The results of this study show that linear and higher order polynomial equations are only suitable for some data sets. Nonlinear equations, exponential rise to maximum and power equations are adequate calibration equations for others data sets. A logarithmic transformation of the response is used to stabilize non-constant variance in response data. Removing outliers significantly improves the fit and prediction ability of calibration equation. The adequate calibration equations with the data sets obtained by using same equipment in a laboratory indicated that the form of the adequate calibration equations were difference. There is no universal calibration equation for different calibration curves.

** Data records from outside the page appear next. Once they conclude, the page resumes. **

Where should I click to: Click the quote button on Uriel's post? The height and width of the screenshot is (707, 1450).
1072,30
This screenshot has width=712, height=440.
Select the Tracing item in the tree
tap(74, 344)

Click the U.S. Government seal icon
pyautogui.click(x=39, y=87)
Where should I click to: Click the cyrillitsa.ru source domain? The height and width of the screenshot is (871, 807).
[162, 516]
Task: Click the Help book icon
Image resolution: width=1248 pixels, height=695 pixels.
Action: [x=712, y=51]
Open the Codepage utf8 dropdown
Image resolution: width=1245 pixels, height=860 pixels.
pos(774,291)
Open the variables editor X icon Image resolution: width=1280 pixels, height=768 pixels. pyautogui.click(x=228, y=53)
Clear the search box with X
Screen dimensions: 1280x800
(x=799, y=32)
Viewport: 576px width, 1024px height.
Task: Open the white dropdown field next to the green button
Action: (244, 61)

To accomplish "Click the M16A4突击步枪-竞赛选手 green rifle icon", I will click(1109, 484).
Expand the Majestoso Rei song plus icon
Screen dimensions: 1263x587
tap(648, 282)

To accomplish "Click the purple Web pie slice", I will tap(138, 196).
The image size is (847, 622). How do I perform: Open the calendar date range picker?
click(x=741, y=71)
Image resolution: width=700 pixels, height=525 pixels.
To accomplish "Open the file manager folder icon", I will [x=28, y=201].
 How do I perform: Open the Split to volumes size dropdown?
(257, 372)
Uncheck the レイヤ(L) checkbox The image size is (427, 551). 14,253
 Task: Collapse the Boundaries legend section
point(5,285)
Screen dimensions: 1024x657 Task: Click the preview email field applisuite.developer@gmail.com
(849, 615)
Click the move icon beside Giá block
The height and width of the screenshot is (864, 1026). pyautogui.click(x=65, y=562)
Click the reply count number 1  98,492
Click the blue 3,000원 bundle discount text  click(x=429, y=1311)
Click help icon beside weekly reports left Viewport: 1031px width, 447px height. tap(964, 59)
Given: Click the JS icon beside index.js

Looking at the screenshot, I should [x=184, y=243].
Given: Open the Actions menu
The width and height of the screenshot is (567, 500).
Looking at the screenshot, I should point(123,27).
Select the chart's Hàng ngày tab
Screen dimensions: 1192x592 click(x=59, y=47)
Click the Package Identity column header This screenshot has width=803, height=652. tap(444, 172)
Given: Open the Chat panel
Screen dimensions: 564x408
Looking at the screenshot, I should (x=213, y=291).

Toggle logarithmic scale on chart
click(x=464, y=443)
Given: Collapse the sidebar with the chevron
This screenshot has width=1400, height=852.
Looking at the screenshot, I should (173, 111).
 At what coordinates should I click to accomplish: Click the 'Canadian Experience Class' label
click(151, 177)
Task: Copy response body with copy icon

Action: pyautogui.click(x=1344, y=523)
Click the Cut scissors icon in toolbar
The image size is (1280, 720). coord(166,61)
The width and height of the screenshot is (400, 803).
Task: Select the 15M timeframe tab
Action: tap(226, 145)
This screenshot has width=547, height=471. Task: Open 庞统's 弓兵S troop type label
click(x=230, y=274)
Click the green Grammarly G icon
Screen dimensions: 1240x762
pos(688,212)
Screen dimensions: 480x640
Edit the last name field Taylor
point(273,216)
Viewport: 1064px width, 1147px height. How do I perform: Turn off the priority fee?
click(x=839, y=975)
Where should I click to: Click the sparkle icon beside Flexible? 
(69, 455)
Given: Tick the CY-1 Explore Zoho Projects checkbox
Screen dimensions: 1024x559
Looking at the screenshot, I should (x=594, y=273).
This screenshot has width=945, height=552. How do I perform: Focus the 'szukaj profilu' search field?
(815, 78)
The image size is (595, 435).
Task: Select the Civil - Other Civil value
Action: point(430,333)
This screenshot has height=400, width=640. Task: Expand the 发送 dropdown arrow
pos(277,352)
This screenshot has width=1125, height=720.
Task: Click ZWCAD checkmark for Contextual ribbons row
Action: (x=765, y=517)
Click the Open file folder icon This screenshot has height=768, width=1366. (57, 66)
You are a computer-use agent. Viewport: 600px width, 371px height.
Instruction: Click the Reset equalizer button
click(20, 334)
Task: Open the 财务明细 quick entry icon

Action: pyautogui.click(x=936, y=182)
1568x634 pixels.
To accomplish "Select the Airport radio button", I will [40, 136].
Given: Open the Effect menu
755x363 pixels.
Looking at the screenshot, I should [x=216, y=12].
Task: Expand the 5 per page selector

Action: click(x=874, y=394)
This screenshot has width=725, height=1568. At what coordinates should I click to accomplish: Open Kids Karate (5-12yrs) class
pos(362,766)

The regression technique that is used in this study can be applied to other chemical instruments to establish adequate calibration equations.

Author Contributions

Conceptualization, H.-Y.C. and C.C.; methodology, H.-Y.C. and C.C.; software, C.C.; formal analysis, H.-Y.C.; investigation, H.-Y.C. and C.C.; data curation, H.-Y.C.; writing—original draft preparation, H.-Y.C. and C.C.; writing—review and editing, H.-Y.C. and C.C.; visualization, C.C. supervision, C.C.; project administration, C.C. All authors have read and agreed to the published version of the manuscript.

Funding

This research received no external funding.

Institutional Review Board Statement

Not applicable.

Informed Consent Statement

Not applicable.

Acknowledgments

The authors would like to thank the Ministry of Science and Technology of the Republic of China for financially supporting this research under Contract No. MOST -109-2313-B-005-038.

Conflicts of Interest

The authors declare no conflict of interest.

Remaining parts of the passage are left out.